Siamo arrivati a Venezia e anche se sembrano mancare sponsor e latitano le strutture avveniristiche in cui sponsor di bevande, spesso alcoliche (se vi chiedete il perché di recensioni incomprensibili dai festival, ora sapete), rifocillano giornalisti e si fanno pubblicità, non è mancato comunque l’adeguato comitato d’accoglienza. E non parliamo di Josh Brolin e Jake Gyllenhall, ma del caldo umido e delle immancabili zanzare, così grandi e golose che dovrebbero essere costrette a far l’accredito – costosissimo, 60 euro – anche loro.
Tutto questo però non ci ha impedito di goderci Everest 3D, il film inaugurale fuori concorso. Ma prima della recensione è giusto leggere attentamente la seguente avvertenza: se Jon Krakauer volesse fare una gita con voi, scrivere la vostra biografia o anche solo invitarvi per un aperitivo, voi declinate cortesemente. Non sottovalutate questo suggerimento: è questione di vita o di morte. Il buon Jon, infatti, è uno straordinario giornalista e sa raccontare epiche tragedie con una penna straordinaria, ma se decide di camminarvi accanto, dall’altro lato vi terrà a braccetto la grande mietitrice. Fu lui a raccontarci Christopher McCandless in Into the Wild, poi divenuto l’omonimo film di Sean Penn con un grande Emile Hirsch (che fa una pessima fine), è lui in Aria Sottile (edito da Corbucci in Italia) a raccontarci la storia della spedizione himalayana più sfortunata dell’ultimo quarto di secolo, raccontata in Everest, appunto.
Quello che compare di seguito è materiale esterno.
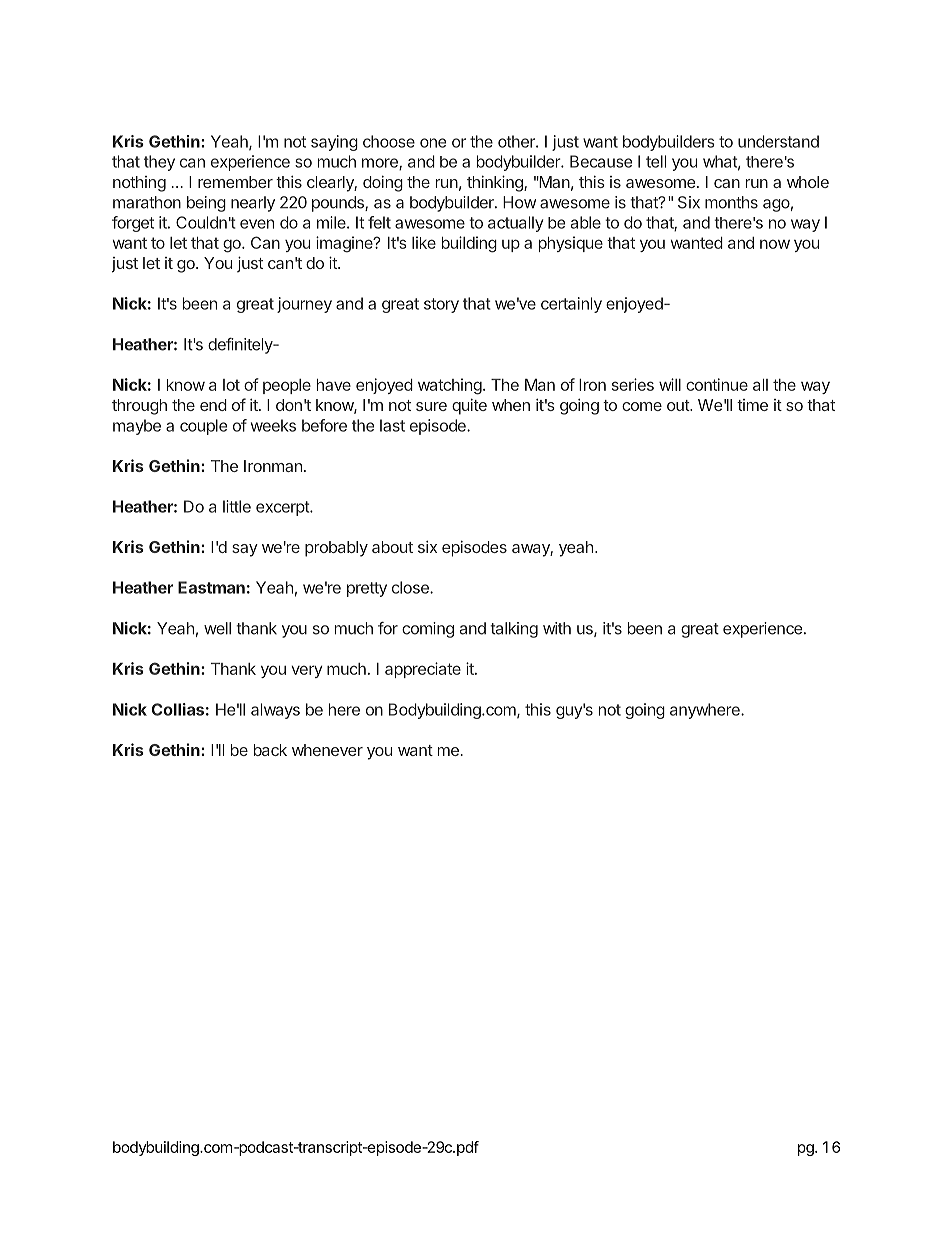 Image resolution: width=952 pixels, height=1233 pixels. I want to click on talking, so click(514, 630).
E se di Chris lesse i diari e raccontò la storia, di questo viaggio di conquista e di morte è stato addirittura tra i protagonisti e superstiti (nel film è interpretato da Micheal Kelly).
È giusto dire subito che rispetto alla complessità e alla potenza del libro, l’opera del regista islandese già autore di 101 Reykyavìk – il suo folgorante esordio – e Two Guns, action fracassone americano con Mark Wahlberg e Denzel Washington, è un sunto tanto spettacolare quanto semplificato. Non sentirete addosso l’ossessione degli alpinisti, professionisti e dilettanti, né verrete stupiti dalla logica surreale che la mancanza di ossigeno regala agli scalatori. I ritmi e la struttura sono quelli del drammone hollywodiano, sia pur nella non abituale ambientazione di una montagna mitica e implacabile come quella domata per la prima volta da George Everest. Non sa decidersi, Kormàkur, tra i toni intimisti del dramma solitario di una collettività spezzata dalla ferocia della natura, e quelli spettacolari di un 3D al servizio di un panorama terribilmente meraviglioso (e viceversa). E quando sceglie, forse sbaglia nell’assecondare questi ultimi, sottolineandoli con una colonna sonora prevedibile e invadente.
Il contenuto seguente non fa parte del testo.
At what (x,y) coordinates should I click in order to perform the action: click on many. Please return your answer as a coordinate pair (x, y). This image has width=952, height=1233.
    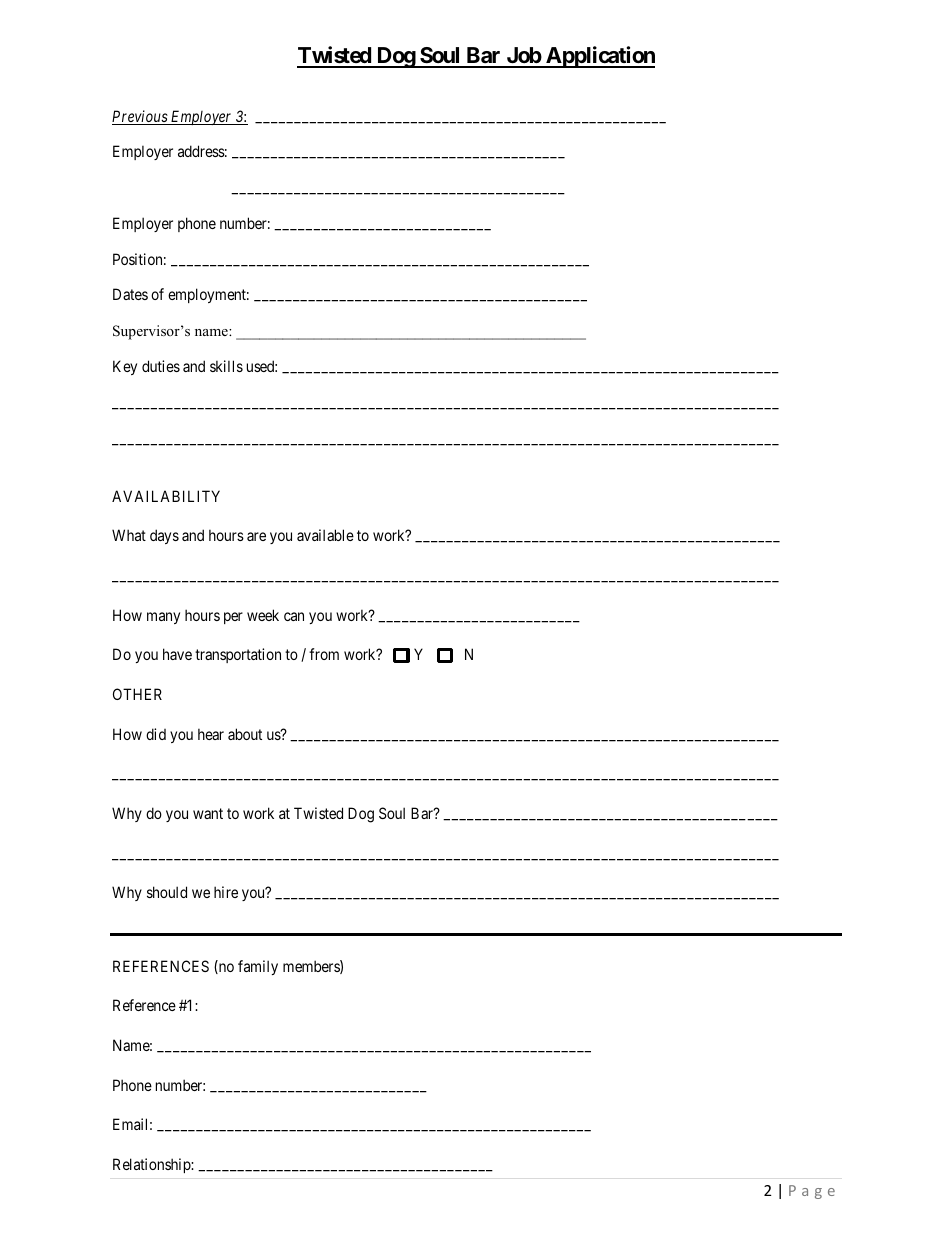
    Looking at the image, I should click on (163, 618).
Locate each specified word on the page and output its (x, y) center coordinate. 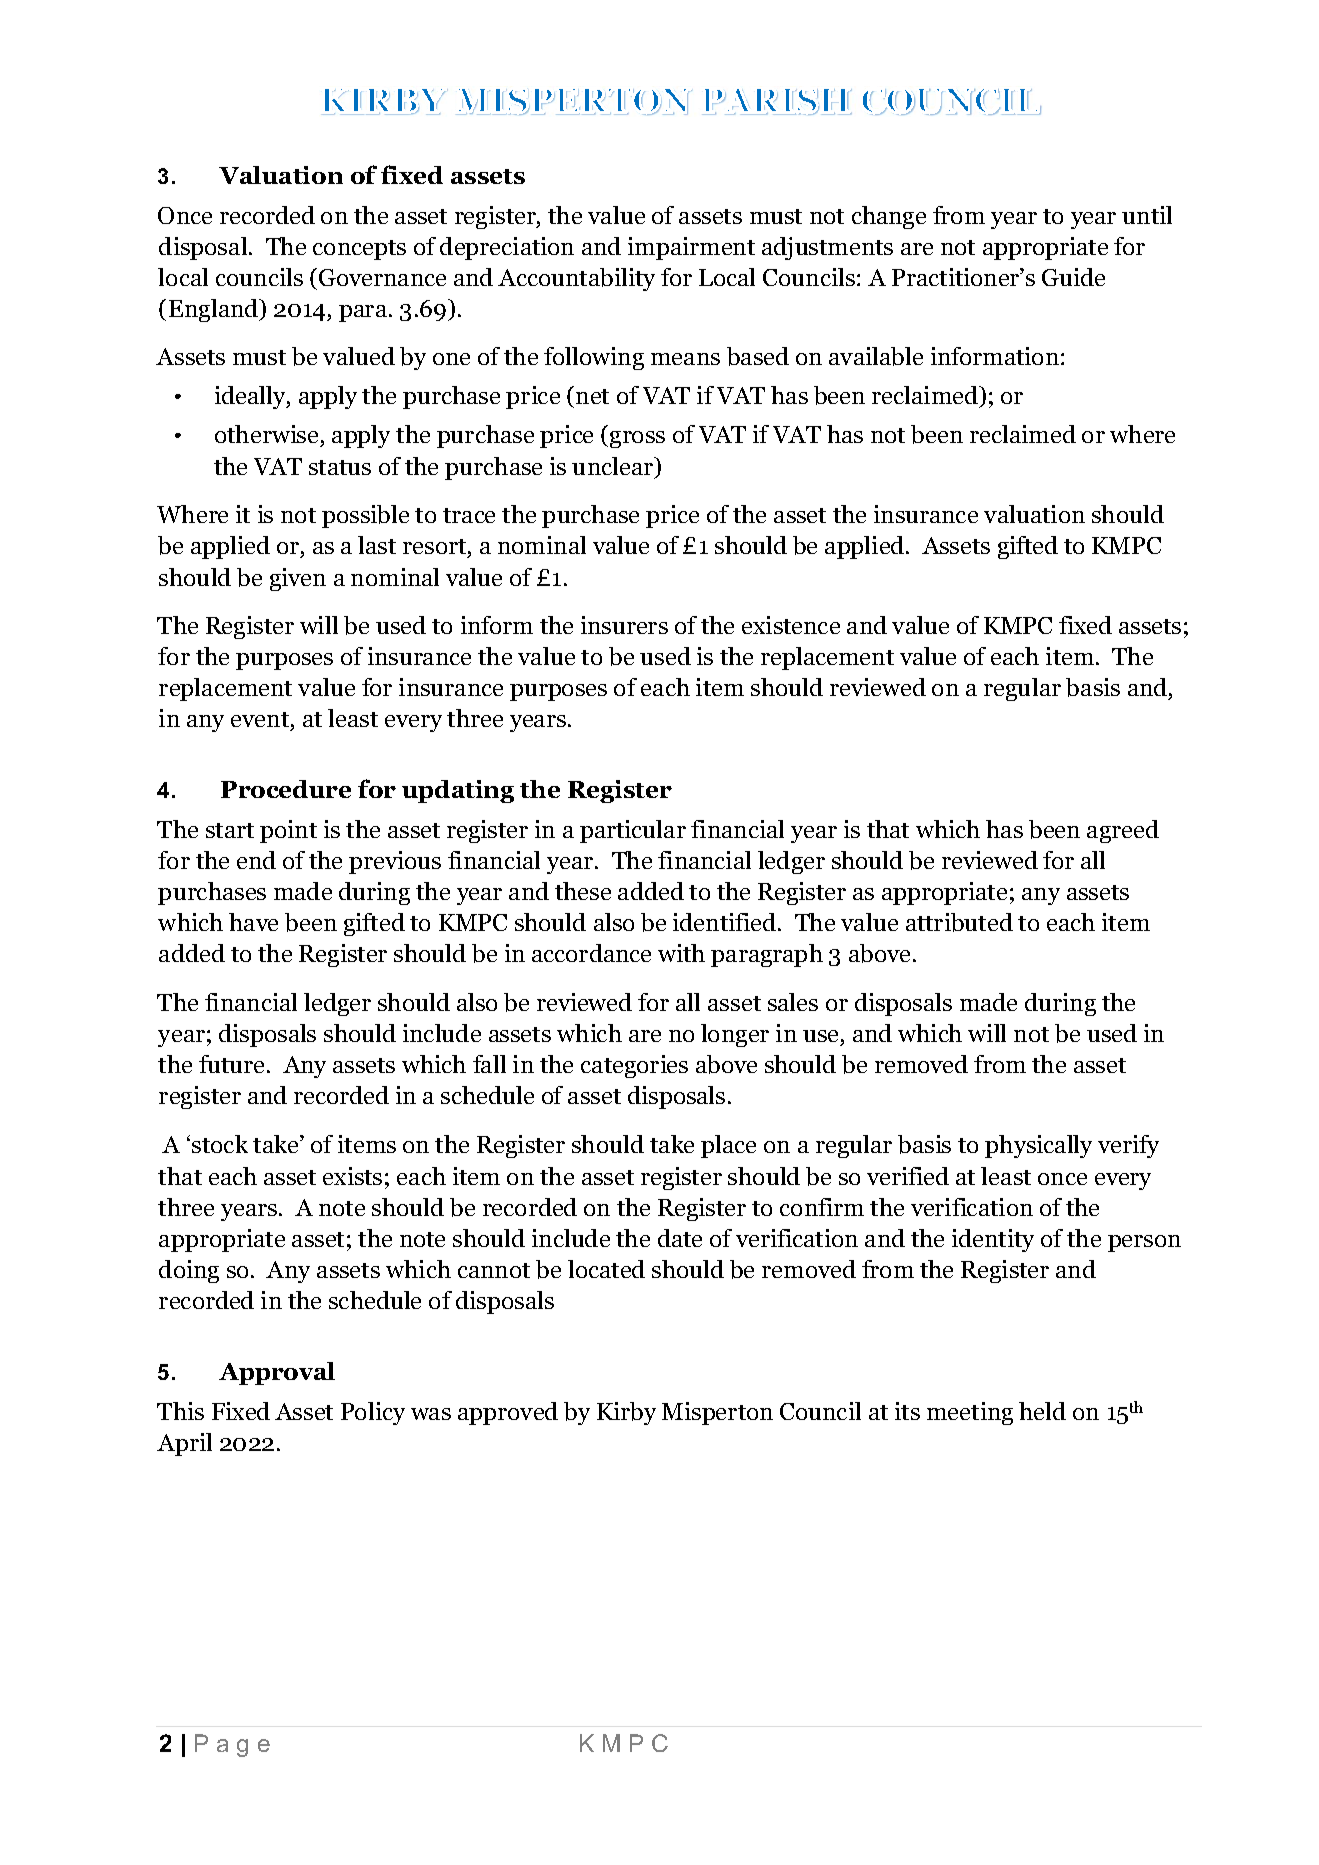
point (288, 831)
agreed (1123, 831)
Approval (277, 1373)
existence (791, 625)
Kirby (626, 1413)
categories (634, 1066)
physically (1038, 1146)
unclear (614, 467)
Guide (1073, 277)
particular (633, 831)
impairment (691, 248)
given (298, 579)
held (1042, 1411)
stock (220, 1144)
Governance (382, 277)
Ciò non toglie che questo kolossal – 65 milioni di dollari di budget – riesca a conquistarti, pur nella sua discontinuità. Bella è la scelta del regista di scombinare le carte tra divi e apparenti comprimari, non avendo pietà così come fa l’alta montagna che sa mettere ko quel Jake Gyllenhall che era rimasto in piedi dopo i pugni di Southpaw, di “banalizzare” il machismo di Josh Brolin, di relegare a un impotente emarginazione una difficilmente riconoscibile Keira Knightley. I rari momenti di fragilità e poesia – un paio o poco più – spezzano i ritmi compassati e non di rado scontati del suo lungometraggio, infine la macchina da presa arriva a domare ciò che la scrittura non riesce forse neanche a comprendere.
Ed è anche giusto così, probabilmente. Come si può capire cosa succede oltre gli ottomila metri, quando sei solo contro tutto, quando l’aria rarefa pensieri e movimenti? Non si può, come non è possibile capire decisioni, emozioni, follie che oltrepassano la razionalità. Chi ha visto quelle vette, non può essere normale. Ed è per questo che dispiace che Kormàkur alla cima della sua arte non ci arrivi: serviva un capolavoro, è arrivato “solo” un buon film, che nelle sale italiane uscirà il 24 settembre.